*Exercise materials*:
Content starts

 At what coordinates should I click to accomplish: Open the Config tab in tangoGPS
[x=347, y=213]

Content ends
Content starts

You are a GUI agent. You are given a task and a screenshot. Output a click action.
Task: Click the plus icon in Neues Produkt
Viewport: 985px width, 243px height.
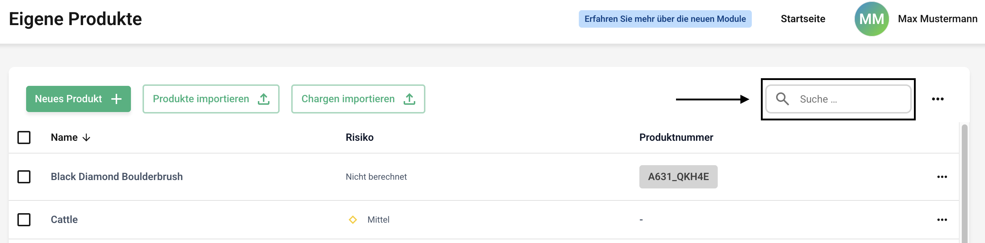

Content ends
Content starts

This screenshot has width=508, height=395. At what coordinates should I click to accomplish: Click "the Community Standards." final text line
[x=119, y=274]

Content ends

The stretch of entries above that starts with the line containing "You are a GUI" and goes on through the line containing "Viewport: 985px width, 243px height." is to be transcribed exactly, and no other line is to be transcribed.

*Problem solution*:
You are a GUI agent. You are given a task and a screenshot. Output a click action.
Task: Click the plus icon in Neues Produkt
Viewport: 985px width, 243px height.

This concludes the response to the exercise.